## start Data records

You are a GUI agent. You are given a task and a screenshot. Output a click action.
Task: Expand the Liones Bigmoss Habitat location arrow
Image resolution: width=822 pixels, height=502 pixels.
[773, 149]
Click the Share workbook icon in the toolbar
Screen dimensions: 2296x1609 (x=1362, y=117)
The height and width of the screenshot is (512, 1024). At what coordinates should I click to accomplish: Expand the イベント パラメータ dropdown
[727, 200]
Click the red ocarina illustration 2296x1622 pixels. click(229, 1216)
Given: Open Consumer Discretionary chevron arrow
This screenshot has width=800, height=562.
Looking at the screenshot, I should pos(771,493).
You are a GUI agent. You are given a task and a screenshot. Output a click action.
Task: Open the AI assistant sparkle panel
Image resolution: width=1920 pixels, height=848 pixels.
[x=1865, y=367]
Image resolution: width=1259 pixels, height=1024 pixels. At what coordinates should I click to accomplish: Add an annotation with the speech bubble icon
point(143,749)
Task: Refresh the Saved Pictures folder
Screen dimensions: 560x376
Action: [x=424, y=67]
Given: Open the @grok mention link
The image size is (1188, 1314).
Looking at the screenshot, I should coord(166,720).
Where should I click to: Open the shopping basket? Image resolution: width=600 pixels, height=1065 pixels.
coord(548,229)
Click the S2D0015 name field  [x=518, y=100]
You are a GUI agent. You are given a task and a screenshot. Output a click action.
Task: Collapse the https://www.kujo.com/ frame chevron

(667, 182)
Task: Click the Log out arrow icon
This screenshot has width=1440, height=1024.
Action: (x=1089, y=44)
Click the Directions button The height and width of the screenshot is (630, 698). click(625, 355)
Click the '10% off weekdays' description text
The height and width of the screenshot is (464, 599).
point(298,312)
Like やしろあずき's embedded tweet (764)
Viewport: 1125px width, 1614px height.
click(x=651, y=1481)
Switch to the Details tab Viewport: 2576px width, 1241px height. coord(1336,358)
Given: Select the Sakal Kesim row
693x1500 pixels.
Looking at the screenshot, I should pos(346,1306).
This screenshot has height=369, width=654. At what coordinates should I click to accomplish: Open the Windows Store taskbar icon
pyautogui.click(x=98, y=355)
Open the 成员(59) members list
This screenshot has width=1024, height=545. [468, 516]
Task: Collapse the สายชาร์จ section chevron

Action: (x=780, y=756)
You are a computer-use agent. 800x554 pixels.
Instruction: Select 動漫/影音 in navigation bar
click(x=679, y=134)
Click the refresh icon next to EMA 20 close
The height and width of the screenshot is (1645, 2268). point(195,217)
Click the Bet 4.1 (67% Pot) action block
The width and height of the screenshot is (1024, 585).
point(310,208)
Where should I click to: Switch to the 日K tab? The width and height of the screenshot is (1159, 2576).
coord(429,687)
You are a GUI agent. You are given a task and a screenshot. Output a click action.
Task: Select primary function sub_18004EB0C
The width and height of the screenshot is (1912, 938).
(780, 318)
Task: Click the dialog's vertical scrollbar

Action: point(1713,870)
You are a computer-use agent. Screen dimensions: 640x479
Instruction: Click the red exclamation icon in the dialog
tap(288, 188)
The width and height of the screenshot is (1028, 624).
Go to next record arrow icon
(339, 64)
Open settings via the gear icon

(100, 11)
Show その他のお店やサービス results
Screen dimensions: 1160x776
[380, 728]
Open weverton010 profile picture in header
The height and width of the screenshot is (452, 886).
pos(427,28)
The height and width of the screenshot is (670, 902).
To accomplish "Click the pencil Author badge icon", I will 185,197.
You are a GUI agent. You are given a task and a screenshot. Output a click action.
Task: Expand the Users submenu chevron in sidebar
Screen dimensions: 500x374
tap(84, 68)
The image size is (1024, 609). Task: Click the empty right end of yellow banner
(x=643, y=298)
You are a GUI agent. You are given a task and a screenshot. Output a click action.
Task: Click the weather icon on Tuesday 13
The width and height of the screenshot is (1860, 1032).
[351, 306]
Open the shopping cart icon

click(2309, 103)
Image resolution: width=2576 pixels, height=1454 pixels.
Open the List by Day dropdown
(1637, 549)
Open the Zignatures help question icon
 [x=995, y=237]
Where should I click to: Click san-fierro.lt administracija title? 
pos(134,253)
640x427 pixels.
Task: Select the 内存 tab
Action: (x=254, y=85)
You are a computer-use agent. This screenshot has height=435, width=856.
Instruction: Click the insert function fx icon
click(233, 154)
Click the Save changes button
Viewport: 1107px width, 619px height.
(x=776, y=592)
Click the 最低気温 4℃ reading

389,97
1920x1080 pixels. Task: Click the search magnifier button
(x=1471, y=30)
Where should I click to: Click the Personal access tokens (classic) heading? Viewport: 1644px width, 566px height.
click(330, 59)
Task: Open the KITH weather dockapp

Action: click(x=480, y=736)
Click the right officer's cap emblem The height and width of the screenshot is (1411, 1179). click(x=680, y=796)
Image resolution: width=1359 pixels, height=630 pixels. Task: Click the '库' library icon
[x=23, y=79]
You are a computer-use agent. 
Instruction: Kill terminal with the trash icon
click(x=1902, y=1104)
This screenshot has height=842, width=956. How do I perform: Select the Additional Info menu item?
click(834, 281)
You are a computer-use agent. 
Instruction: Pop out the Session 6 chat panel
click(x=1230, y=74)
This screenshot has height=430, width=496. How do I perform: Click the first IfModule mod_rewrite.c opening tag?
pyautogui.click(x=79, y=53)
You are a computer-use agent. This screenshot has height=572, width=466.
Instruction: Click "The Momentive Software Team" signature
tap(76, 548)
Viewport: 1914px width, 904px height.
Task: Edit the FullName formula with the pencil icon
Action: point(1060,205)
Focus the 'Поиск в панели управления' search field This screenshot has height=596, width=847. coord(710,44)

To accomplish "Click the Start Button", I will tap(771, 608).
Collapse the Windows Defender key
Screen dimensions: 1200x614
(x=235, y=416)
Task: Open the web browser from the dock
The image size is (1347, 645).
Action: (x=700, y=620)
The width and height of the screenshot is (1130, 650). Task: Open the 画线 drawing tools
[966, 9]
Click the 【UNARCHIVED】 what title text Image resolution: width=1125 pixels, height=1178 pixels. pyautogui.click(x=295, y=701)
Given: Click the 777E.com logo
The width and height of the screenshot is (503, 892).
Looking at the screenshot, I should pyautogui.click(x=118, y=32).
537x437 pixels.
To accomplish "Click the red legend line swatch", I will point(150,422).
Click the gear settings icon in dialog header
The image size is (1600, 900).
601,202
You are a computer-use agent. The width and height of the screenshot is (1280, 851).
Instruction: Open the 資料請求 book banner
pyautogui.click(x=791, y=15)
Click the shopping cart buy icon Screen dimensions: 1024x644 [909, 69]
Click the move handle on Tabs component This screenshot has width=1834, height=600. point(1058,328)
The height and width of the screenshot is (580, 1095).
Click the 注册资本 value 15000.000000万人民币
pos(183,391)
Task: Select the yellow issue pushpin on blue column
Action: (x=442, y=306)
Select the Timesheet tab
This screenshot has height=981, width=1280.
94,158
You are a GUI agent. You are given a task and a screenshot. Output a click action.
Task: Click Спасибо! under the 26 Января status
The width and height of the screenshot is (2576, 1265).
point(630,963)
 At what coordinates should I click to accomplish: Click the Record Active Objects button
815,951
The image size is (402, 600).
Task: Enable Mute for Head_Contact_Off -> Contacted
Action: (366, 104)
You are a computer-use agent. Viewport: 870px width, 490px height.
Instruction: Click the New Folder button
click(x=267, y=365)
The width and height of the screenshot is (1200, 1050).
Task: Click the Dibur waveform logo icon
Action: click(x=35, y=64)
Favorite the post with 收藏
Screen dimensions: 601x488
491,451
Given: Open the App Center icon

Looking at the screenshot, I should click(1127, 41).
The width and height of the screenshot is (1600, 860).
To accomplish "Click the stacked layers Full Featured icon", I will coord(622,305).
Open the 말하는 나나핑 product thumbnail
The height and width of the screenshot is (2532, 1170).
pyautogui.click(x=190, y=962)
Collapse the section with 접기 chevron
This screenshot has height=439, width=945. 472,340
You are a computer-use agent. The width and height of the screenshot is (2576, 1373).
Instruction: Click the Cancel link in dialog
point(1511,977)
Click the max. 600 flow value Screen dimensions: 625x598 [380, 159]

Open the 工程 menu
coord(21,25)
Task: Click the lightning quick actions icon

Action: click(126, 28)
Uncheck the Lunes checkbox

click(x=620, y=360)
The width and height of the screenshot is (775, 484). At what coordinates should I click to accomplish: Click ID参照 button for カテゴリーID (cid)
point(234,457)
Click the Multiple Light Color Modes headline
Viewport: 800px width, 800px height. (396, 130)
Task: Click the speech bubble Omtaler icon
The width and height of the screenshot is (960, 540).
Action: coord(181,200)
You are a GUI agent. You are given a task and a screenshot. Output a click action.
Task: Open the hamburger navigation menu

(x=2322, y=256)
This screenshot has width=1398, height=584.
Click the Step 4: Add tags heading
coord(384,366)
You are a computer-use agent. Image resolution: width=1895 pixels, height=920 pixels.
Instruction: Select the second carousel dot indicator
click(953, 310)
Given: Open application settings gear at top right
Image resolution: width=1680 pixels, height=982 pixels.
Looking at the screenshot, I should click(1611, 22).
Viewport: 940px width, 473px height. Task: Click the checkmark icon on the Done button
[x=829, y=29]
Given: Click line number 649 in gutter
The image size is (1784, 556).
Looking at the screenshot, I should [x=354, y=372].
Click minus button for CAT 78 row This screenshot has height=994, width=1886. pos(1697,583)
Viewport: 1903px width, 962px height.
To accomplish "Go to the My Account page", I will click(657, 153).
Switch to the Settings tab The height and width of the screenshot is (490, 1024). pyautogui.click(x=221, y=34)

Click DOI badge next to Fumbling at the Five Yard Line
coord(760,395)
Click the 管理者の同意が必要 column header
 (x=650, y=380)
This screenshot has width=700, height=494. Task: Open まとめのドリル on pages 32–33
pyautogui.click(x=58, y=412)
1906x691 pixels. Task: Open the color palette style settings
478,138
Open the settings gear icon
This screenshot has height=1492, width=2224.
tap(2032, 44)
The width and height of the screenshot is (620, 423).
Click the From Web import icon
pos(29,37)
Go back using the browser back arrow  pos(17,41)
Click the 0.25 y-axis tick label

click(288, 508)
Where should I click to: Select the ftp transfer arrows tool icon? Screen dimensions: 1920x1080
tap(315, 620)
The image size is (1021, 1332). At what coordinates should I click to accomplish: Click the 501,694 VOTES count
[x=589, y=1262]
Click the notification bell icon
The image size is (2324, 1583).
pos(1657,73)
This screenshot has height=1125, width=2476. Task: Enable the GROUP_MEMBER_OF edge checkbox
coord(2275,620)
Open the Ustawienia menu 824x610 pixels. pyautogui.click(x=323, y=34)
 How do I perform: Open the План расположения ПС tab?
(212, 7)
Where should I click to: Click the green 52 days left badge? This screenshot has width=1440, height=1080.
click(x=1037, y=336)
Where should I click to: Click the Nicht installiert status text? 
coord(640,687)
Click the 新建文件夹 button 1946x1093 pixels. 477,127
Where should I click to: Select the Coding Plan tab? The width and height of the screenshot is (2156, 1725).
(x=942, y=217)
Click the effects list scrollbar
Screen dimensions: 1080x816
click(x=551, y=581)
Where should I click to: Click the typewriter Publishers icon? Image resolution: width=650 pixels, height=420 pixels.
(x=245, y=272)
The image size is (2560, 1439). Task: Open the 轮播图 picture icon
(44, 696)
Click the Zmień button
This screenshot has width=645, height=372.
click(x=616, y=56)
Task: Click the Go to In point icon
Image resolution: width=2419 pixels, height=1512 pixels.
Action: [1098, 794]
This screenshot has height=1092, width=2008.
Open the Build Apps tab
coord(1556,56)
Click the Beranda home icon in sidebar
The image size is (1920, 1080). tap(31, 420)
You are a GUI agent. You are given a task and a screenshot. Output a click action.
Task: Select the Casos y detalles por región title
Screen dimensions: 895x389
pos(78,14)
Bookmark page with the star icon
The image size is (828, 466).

## end Data records

_What this task involves_. Copy the records word for word, starting at the line that contains "Click the S2D0015" and ending at the line that contains "coord(429,687)", with both of those lines included.

_Response to the exercise_.
Click the S2D0015 name field  [x=518, y=100]
You are a GUI agent. You are given a task and a screenshot. Output a click action.
Task: Collapse the https://www.kujo.com/ frame chevron

(667, 182)
Task: Click the Log out arrow icon
This screenshot has width=1440, height=1024.
Action: (x=1089, y=44)
Click the Directions button The height and width of the screenshot is (630, 698). click(625, 355)
Click the '10% off weekdays' description text
The height and width of the screenshot is (464, 599).
point(298,312)
Like やしろあずき's embedded tweet (764)
Viewport: 1125px width, 1614px height.
click(x=651, y=1481)
Switch to the Details tab Viewport: 2576px width, 1241px height. coord(1336,358)
Given: Select the Sakal Kesim row
693x1500 pixels.
Looking at the screenshot, I should pos(346,1306).
This screenshot has height=369, width=654. At what coordinates should I click to accomplish: Open the Windows Store taskbar icon
pyautogui.click(x=98, y=355)
Open the 成员(59) members list
This screenshot has width=1024, height=545. [468, 516]
Task: Collapse the สายชาร์จ section chevron

Action: (x=780, y=756)
You are a computer-use agent. 800x554 pixels.
Instruction: Select 動漫/影音 in navigation bar
click(x=679, y=134)
Click the refresh icon next to EMA 20 close
The height and width of the screenshot is (1645, 2268). point(195,217)
Click the Bet 4.1 (67% Pot) action block
The width and height of the screenshot is (1024, 585).
point(310,208)
Where should I click to: Switch to the 日K tab? The width and height of the screenshot is (1159, 2576).
coord(429,687)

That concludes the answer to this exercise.